Une grande majorité des partis politiques ayant refusé le projet de loi avaient pourtant largement plébiscité la RFFA. Pour rappel, il s'agissait de permettre aux entreprises de bénéficier d'allégements fiscaux. Mais il y avait une contrepartie, je vous rappelle que nos sociétés s'étaient engagées à privilégier la formation de notre jeunesse. Ce texte les amène dans cette direction; aux employeurs maintenant de répondre présent et d'assumer les promesses en échange desquelles le peuple et la majorité des partis ici, à l'exception de la gauche, ont accepté qu'ils paient moins d'impôts: qu'ils embauchent nos jeunes, qu'ils les forment, parce que la jeunesse représente la relève sur notre marché de l'emploi.

J'ai entendu M. Cuendet faire référence aux auditions de la CGAS et de l'UAPG. Les représentants de la CGAS ont dit qu'ils ne voulaient pas de ce dispositif parce qu'il allait créer des nantis. Bon, il est sûr que la CGAS n'apporte aucune solution pour que nos jeunes trouvent du travail, elle préfère aller toquer à la porte d'à côté, chez nos amis français où la main-d'oeuvre est nettement meilleur marché, pas forcément mieux qualifiée, ça arrange tout le monde de payer moins cher des gens déjà formés de l'autre côté de la frontière plutôt que de former notre jeunesse. C'est la politique de la CGAS, ce n'est pas la nôtre. Quant à l'UAPG, je n'entrerai pas en matière, ils sont un peu dans la même dynamique: à part critiquer, ils ne proposent rien.

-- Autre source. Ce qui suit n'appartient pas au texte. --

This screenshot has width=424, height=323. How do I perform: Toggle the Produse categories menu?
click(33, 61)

Par contre, l'OFPC a dit une chose intéressante, à savoir qu'ils ne voulaient pas soutenir ce type d'initiative sous prétexte que ça prétériterait leurs propres projets. Eh bien je suis désolé, mais l'OFPC devrait peut-être se remettre en question, parce que leurs projets ne fonctionnent pas, leurs propositions ne fonctionnent pas. Pour ma part, je trouve qu'il est toujours judicieux d'offrir une vision différente, d'apporter une pierre de plus à l'édifice de la formation, notamment pour aider nos jeunes à trouver un emploi demain. Pour toutes ces raisons, nous vous invitons à soutenir le projet de loi 12245. Merci.

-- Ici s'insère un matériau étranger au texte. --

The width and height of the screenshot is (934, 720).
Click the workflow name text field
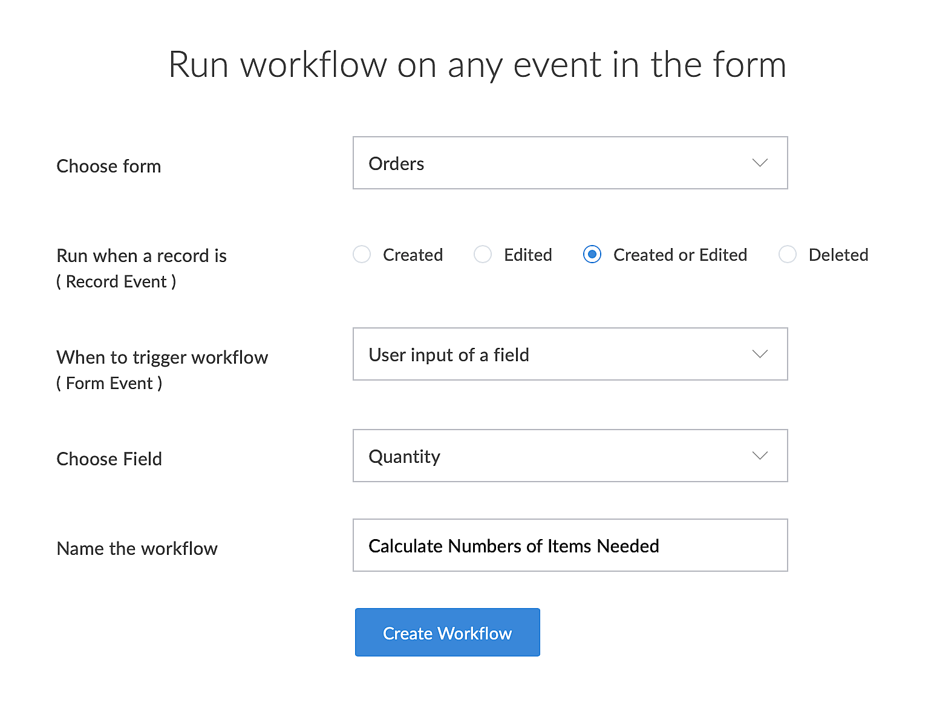click(x=569, y=545)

M. André Pfeffer (UDC), rapporteur de deuxième minorité. Mesdames et Messieurs les députés, le projet de loi 12245 s'applique exclusivement à des jeunes au chômage entre 18 et 30 ans et au bénéfice d'un parcours de formation achevé. Il s'agit d'un coup de pouce ponctuel et limité dans le temps pour leur permettre d'obtenir un premier emploi. L'allocation versée serait de 60% du salaire durant six mois, d'un budget maximum de 1,5 million par année et concernerait environ cent jeunes. Certes, il existe déjà plusieurs mesures en faveur des personnes au chômage, mais il est évident que les demandeurs d'emploi jeunes et formés doivent également être soutenus.

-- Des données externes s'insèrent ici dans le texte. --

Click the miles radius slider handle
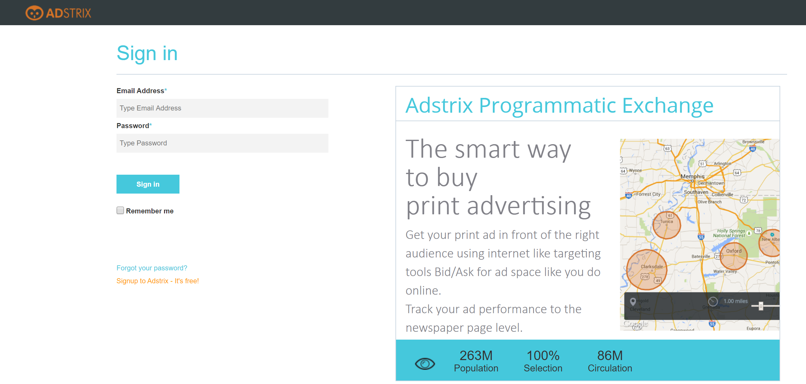This screenshot has height=384, width=806. coord(761,306)
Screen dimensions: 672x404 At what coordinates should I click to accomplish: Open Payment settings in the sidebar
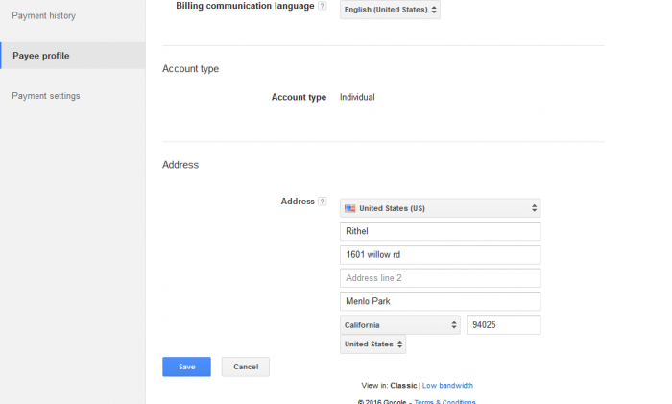(x=46, y=96)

A Genève, les mesures proposées pour faciliter l'insertion et le retour à l'emploi sont largement justifiables. D'abord, le taux de chômage en septembre de l'année dernière s'élevait à 10,8% selon les critères du BIT, un taux supérieur à celui de la France voisine où, durant cette même période, il se montait à 6,9%. A noter que les revenus en France voisine sont trois fois plus bas que ceux de Genève. En plus du dumping salarial, il existe maintenant un dumping de formation, ce qui nécessite que nous offrions un coup de main à nos jeunes. Ensuite, la formation professionnelle duale est insuffisamment encouragée dans notre canton; d'ailleurs, le nombre de Genevois choisissant cette voie après la scolarité est trois fois moins élevé que dans certains autres cantons. De plus, presque 50% de ces formations ont lieu dans des écoles spécialisées, et non au sein des entreprises.

Par ailleurs, les jeunes genevois formés dans les écoles professionnelles sont nombreux et il est primordial qu'ils puissent rapidement acquérir une expérience professionnelle. Or nos sociétés ont un réservoir de recrutement énorme, ce qui favorise dans certains cas l'engagement de collaborateurs déjà formés et déjà expérimentés. Le projet de loi prévoit uniquement une incitation; les indemnités mensuelles versées durant les six mois ne dépasseraient en aucun cas le montant payé par le chômage. Ce dispositif ne constitue pas un oreiller de paresse, il n'est pas question de favoriser la case chômage.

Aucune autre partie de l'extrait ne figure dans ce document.